▸ **TASK INSTRUCTIONS**: Give back every line of these items word for word, leaving out the pictures.
>> Start LISTED RECORDS
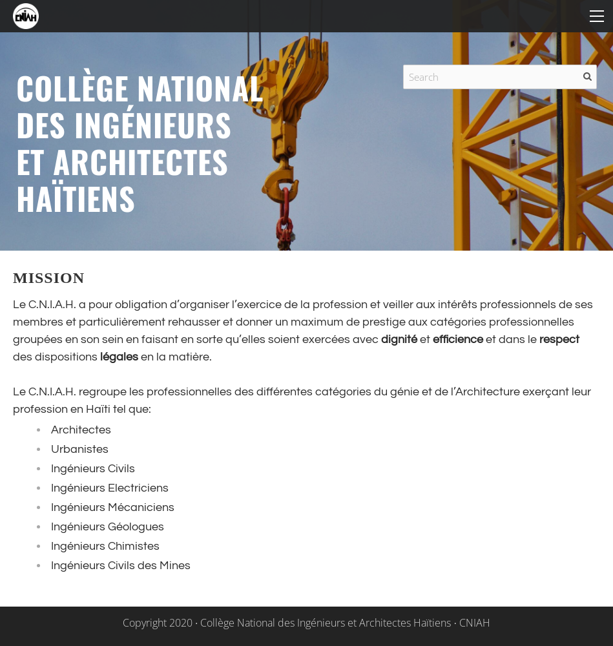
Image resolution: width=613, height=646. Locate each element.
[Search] (500, 77)
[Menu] (597, 16)
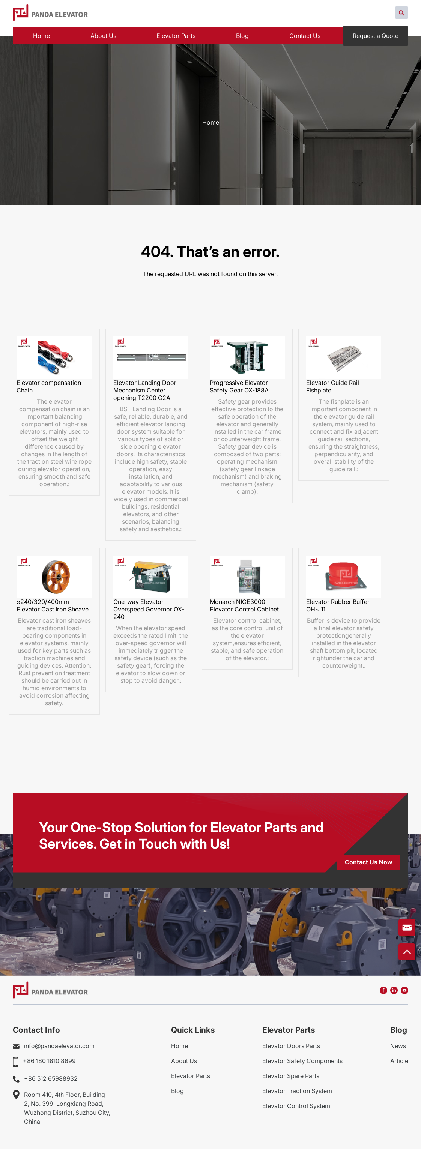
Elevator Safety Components (302, 1057)
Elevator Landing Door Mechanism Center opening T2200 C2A (144, 386)
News (398, 1042)
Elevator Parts (190, 1072)
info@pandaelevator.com (59, 1042)
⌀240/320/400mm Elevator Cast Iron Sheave (53, 602)
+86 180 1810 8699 (49, 1057)
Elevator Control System (296, 1102)
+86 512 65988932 (51, 1075)
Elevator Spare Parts (290, 1072)
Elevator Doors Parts (291, 1042)
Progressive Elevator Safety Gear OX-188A (239, 382)
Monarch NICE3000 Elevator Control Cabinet (244, 602)
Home (210, 122)
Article (399, 1057)
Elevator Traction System (297, 1087)
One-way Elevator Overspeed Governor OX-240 (148, 606)
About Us (184, 1057)
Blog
>> End LISTED RECORDS
▸ **EXPECTED ANSWER**:
Image resolution: width=613, height=646. Locate each element.
[Search] (500, 77)
[Menu] (597, 16)
Elevator Safety Components (302, 1057)
Elevator Landing Door Mechanism Center opening T2200 C2A (144, 386)
News (398, 1042)
Elevator Parts (190, 1072)
info@pandaelevator.com (59, 1042)
⌀240/320/400mm Elevator Cast Iron Sheave (53, 602)
+86 180 1810 8699 (49, 1057)
Elevator Control System (296, 1102)
+86 512 65988932 (51, 1075)
Elevator Spare Parts (290, 1072)
Elevator Doors Parts (291, 1042)
Progressive Elevator Safety Gear OX-188A (239, 382)
Monarch NICE3000 Elevator Control Cabinet (244, 602)
Home (210, 122)
Article (399, 1057)
Elevator Traction System (297, 1087)
One-way Elevator Overspeed Governor OX-240 (148, 606)
About Us (184, 1057)
Blog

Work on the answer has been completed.